Analyze Big Data

How can you analyze and interpret Big Data?

Just as the term "Big Data" can describe a wide range of datasets or collections, there is no one-size-fits- all model for Big Data analysis. Here are some varied examples from across disciplines.

Bornakke, T., & Due, B. L. (2018). Big–Thick Blending: A method for mixing analytical insights from big and thick data sources. Big Data & Society. https://doi.org/10.1177/2053951718765026

Abstract. Recent works have suggested an analytical complementarity in mixing big and thick data sources. These works have, however, remained as programmatic suggestions, leaving us with limited methodological inputs on how to archive such complementary integration. This article responds to this limitation by proposing a method for ‘blending’ big and thick analytical insights. The paper first develops a methodological framework based on the cognitivist linguistics terminology of ‘blending’. Two cases are then explored in which blended spaces are crafted from engaging big and thick analytical insights with each other. Through these examples, we learn how blending processes should be conducted as a rapid, iterative and collaborative effort with respect for individual expertise. Further, we demonstrate how the unique, but often overlooked, granularity of big data plays a key role in affording the blending with thick data. We conclude by suggesting four commonly appearing blending strategies that can be applied when relying upon big and thick data sources.
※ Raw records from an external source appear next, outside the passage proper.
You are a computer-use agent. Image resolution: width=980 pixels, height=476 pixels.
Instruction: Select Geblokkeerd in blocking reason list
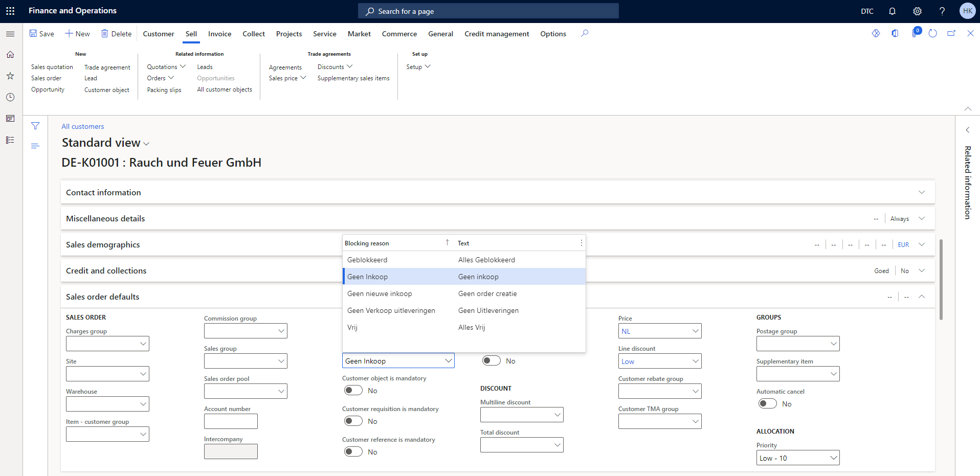pos(367,260)
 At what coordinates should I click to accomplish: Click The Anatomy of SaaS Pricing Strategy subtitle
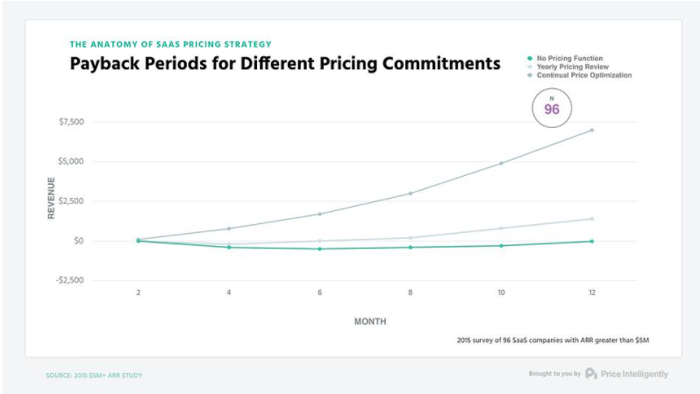coord(171,44)
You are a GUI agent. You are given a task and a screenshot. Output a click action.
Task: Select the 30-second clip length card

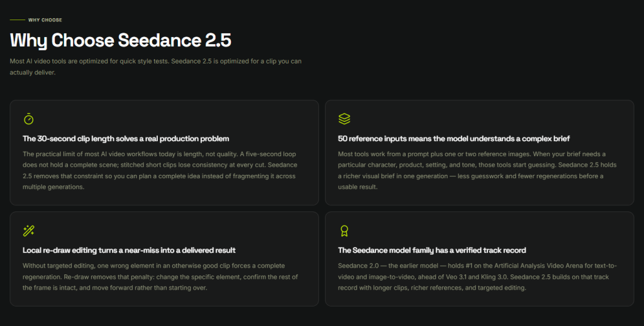pos(164,152)
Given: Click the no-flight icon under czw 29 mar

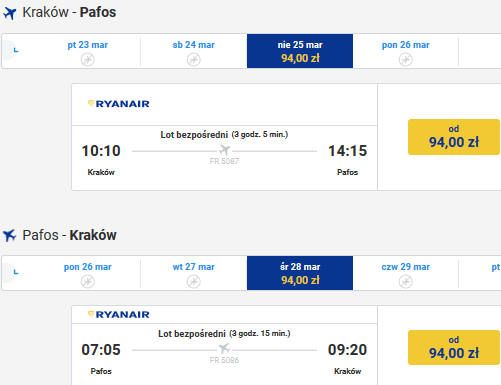Looking at the screenshot, I should (x=406, y=282).
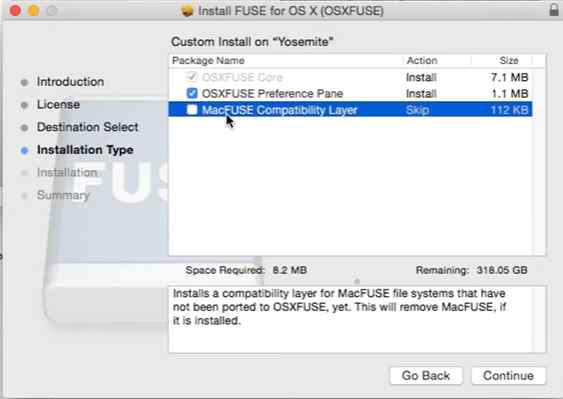The height and width of the screenshot is (399, 563).
Task: Enable the MacFUSE Compatibility Layer checkbox
Action: (192, 110)
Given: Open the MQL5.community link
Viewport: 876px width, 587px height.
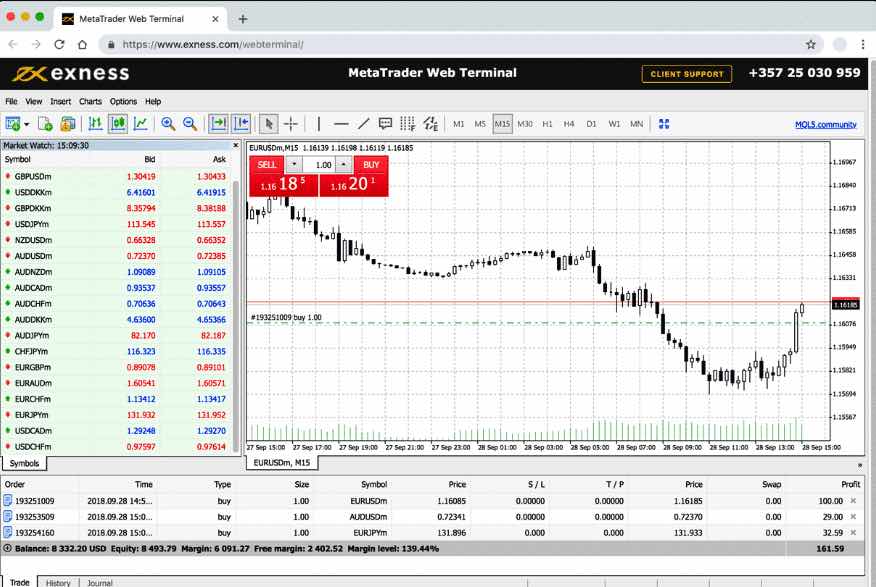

Feng, G. C. (2020). Research Performance Evaluation in China: A Big Data Analysis. SAGE Open. https://doi.org/10.1177/2158244019901257

Abstract. China’s scientific achievement has received considerable international attention due to a large amount of research and development (R&D) spending. This article aims to study the performance of China’s R&D expenditures (in the form of research funding) by examining the research performance of individual researchers based on bibliometric measures. This study concludes that research practice is not merely determined by capital possessed. Besides, international collaboration primarily accounts for research performance of scholars, whereas research funding and publishing in Chinese-based journals do not impact research performance significantly.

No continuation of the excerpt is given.